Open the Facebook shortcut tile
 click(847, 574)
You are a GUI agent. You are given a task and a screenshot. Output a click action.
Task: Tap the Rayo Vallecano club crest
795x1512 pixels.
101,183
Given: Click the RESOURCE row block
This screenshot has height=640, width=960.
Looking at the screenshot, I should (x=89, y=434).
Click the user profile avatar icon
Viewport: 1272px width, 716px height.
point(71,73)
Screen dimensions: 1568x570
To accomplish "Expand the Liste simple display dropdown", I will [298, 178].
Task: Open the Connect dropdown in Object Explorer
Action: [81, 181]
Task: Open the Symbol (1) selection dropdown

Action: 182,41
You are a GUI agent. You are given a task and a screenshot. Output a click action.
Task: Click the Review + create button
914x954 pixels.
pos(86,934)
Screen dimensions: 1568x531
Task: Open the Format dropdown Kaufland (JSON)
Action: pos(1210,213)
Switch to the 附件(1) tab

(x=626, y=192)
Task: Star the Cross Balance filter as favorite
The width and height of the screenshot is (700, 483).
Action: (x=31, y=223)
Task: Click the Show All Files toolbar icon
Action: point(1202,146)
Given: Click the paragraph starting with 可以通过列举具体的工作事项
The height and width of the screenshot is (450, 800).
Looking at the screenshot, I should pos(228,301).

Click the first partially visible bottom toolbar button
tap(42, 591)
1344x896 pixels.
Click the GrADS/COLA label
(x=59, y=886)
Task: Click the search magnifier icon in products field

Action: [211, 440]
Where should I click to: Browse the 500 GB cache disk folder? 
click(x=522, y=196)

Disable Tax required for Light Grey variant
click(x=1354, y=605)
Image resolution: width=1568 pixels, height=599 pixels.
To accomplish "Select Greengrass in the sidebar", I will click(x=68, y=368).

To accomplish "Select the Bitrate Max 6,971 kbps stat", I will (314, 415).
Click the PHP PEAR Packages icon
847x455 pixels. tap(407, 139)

* * * *

- _TASK BRIEF_
Each line of the material above should be restated word for word.

- _THE COMPLETED TASK_
Open the Facebook shortcut tile
 click(847, 574)
You are a GUI agent. You are given a task and a screenshot. Output a click action.
Task: Tap the Rayo Vallecano club crest
795x1512 pixels.
101,183
Given: Click the RESOURCE row block
This screenshot has height=640, width=960.
Looking at the screenshot, I should (x=89, y=434).
Click the user profile avatar icon
Viewport: 1272px width, 716px height.
point(71,73)
Screen dimensions: 1568x570
To accomplish "Expand the Liste simple display dropdown", I will [298, 178].
Task: Open the Connect dropdown in Object Explorer
Action: [81, 181]
Task: Open the Symbol (1) selection dropdown

Action: 182,41
You are a GUI agent. You are given a task and a screenshot. Output a click action.
Task: Click the Review + create button
914x954 pixels.
pos(86,934)
Screen dimensions: 1568x531
Task: Open the Format dropdown Kaufland (JSON)
Action: pos(1210,213)
Switch to the 附件(1) tab

(x=626, y=192)
Task: Star the Cross Balance filter as favorite
The width and height of the screenshot is (700, 483).
Action: (x=31, y=223)
Task: Click the Show All Files toolbar icon
Action: point(1202,146)
Given: Click the paragraph starting with 可以通过列举具体的工作事项
The height and width of the screenshot is (450, 800).
Looking at the screenshot, I should pos(228,301).

Click the first partially visible bottom toolbar button
tap(42, 591)
1344x896 pixels.
Click the GrADS/COLA label
(x=59, y=886)
Task: Click the search magnifier icon in products field

Action: [211, 440]
Where should I click to: Browse the 500 GB cache disk folder? 
click(x=522, y=196)

Disable Tax required for Light Grey variant
click(x=1354, y=605)
Image resolution: width=1568 pixels, height=599 pixels.
To accomplish "Select Greengrass in the sidebar", I will click(x=68, y=368).

To accomplish "Select the Bitrate Max 6,971 kbps stat", I will (314, 415).
Click the PHP PEAR Packages icon
847x455 pixels. tap(407, 139)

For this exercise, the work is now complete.